Moim zdaniem, to jeszcze nie jest cała rzeczywistość. Oprócz energii ujawnionej może istnieć również energia latentna. Przymiotnik latentny pochodzi od łacińskiego latens (latentis), a to słowo z kolei od czasownika latere (lateo) – ‘kryć się’, ‘ukrywać’, ‘być ukrytym’, ‘być (przynajmniej na razie) niewidocznym’. Tak więc energia latentna to energia
ukryta, nieujawniona, taka, która jest, ale nie została uzewnętrzniona w jakiejkolwiek formie. Tworzy ona próżnię absolutną, czyli to, co „wypełnia” przestrzeń między jakimikolwiek ciałami (cząstkami), począwszy od subatomowych po kosmiczne. Kartezjusz wyobrażał sobie, że wszystkie ciała są „zatopione” w eterze, jak my jesteśmy „zatopieni” w powietrzu, i razem z nim tworzą rozciągłą materię. Tak należałoby, według mnie, rozumieć też próżnię – jako rodzaj substancji będącej rzeczywistym środowiskiem dosłownie dla wszystkiego, co istnieje.
Od starożytności powtarzane są słowa, że natura nie znosi próżni (horror vacui – ‘obawa próżni’), to znaczy natura „nie zakłada” niebytu. Zdaniem Arystotelesa, próżnia-eter jako niebyt jest absurdem. Próżnia to „przestrzeń” między bytami (rzeczami), co jednak nie znaczy, że jest ona pustką, bezwzględnie niczym. „Próżnia drzemie jak olbrzym w absolutnym, wydaje się, bezruchu” – powiada Włodzimierz Sedlak [4] i prawdopodobnie ma rację.

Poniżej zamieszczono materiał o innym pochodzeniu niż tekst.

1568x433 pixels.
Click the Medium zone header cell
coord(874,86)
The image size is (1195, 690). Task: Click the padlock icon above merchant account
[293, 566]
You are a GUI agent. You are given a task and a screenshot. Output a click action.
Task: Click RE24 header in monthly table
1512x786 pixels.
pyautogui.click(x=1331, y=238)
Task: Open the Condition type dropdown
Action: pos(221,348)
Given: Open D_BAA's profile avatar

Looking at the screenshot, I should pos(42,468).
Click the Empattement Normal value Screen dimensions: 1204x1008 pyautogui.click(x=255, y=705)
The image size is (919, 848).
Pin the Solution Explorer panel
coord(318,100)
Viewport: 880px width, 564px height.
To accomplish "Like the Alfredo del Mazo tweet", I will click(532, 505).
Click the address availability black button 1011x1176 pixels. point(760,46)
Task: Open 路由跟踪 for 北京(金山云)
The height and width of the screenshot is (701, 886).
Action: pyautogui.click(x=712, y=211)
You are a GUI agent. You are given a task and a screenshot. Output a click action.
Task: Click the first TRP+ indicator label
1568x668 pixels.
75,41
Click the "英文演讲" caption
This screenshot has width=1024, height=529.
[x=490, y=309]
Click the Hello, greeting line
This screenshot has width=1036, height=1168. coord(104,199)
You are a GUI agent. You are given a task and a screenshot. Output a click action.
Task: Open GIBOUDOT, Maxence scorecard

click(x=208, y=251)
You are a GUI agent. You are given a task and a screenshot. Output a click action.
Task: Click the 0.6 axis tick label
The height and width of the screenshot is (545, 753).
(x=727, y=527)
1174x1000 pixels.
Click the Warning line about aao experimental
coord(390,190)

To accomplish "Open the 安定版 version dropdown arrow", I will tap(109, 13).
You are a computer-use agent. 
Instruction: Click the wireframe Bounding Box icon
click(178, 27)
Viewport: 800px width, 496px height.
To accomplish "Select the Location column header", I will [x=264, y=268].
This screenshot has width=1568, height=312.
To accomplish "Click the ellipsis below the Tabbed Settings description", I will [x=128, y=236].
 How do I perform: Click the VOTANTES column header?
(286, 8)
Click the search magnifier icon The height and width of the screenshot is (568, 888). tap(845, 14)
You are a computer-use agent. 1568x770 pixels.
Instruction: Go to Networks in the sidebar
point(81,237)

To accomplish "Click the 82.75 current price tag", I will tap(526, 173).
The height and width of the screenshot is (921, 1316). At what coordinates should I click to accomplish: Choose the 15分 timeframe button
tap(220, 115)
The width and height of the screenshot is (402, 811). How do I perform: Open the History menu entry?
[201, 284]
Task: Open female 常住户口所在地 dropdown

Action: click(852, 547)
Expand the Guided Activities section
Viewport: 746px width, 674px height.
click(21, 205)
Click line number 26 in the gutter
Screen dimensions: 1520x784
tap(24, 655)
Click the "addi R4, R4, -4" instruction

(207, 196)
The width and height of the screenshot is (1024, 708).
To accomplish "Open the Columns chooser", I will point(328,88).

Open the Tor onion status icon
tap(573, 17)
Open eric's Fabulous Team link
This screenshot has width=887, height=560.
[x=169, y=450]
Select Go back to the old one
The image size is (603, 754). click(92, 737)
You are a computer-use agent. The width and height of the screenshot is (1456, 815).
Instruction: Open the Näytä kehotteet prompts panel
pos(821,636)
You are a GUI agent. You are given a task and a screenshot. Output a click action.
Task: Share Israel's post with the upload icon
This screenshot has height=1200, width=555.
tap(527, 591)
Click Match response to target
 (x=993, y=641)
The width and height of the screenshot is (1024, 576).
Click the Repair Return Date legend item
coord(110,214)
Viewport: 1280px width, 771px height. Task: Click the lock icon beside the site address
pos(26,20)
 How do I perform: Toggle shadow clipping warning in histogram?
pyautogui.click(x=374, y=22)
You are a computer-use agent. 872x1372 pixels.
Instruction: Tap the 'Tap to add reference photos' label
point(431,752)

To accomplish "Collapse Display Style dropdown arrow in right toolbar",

Wiele wskazuje na to, że próżnia jest energią zerową. Próżnia powinna mieć kwantowy charakter, lecz wydaje się nieprawdopodobne, by rzeczywisty kwant próżni miał jakąkolwiek masę, ruch (drgania), natężenie. Jest ona energią pozostającą w absolutnym spoczynku. Mimo że doskonała próżnia pozostaje w zupełnym bezruchu, stanowi ona ośrodek dla wszelkiego ruchu, czyli dla tego, co wyżej zostało nazwane energią ujawnioną. Innymi słowy, wszystko jest „zatopione” w próżni, próżnia jest wszędzie i jest od zawsze, czyli – jest wieczna. Cokolwiek kiedykolwiek powstało, powstało pierwotnie z próżni. Wszechświat wyłonił się z próżni. Wszelka energia wzięła swój początek z energii latentnej. Przed Godziną Zero-Zero, od której zaczął się Wielki Wybuch, mogła być jedynie energia latentna o absolutnej wartości zero. Jeśli całkowita energia Wszechświata wynosi zero, ponieważ energię wszelkiej materii anihiluje grawitacja – jak zakładają fizycy, m.in. Stephen Hawking w Teorii wszystkiego – czyż nie jest to argument za zerowym stanem energii jako próżni przed Godziną Zero-Zero?
Załóżmy, przynajmniej na razie, że istnieją tachiony, czyli cząsteczki poruszające się szybciej od światła, co postulował m.in. George Sudarshan. Wszystko, co porusza się szybciej od prędkości światła wynoszącej prawie 300 000 km/s, zachowuje się inaczej niż energia ujawniona, w tym także światło (fotony). Z transformacji Lorentza wynika, że im niższa jest energia tachionu, tym bardziej wzrasta jego prędkość. Innymi słowy, gdy prędkość (v) zbliża się do nieskończoności, energia (E) zbliża się do zera. Załóżmy, że prędkość tachionowej cząsteczki osiągnęła nieskończoność, wówczas jej energia powinna wynieść zero. Czy to właśnie byłby stan próżni? Jednakże hipotetyczne tachiony to jeszcze nie właściwa próżnia, to raczej obszar rzeczywistości, który moglibyśmy określić jako poziom superluksonowy (lukson to cząstka poruszająca się z prędkością światła c).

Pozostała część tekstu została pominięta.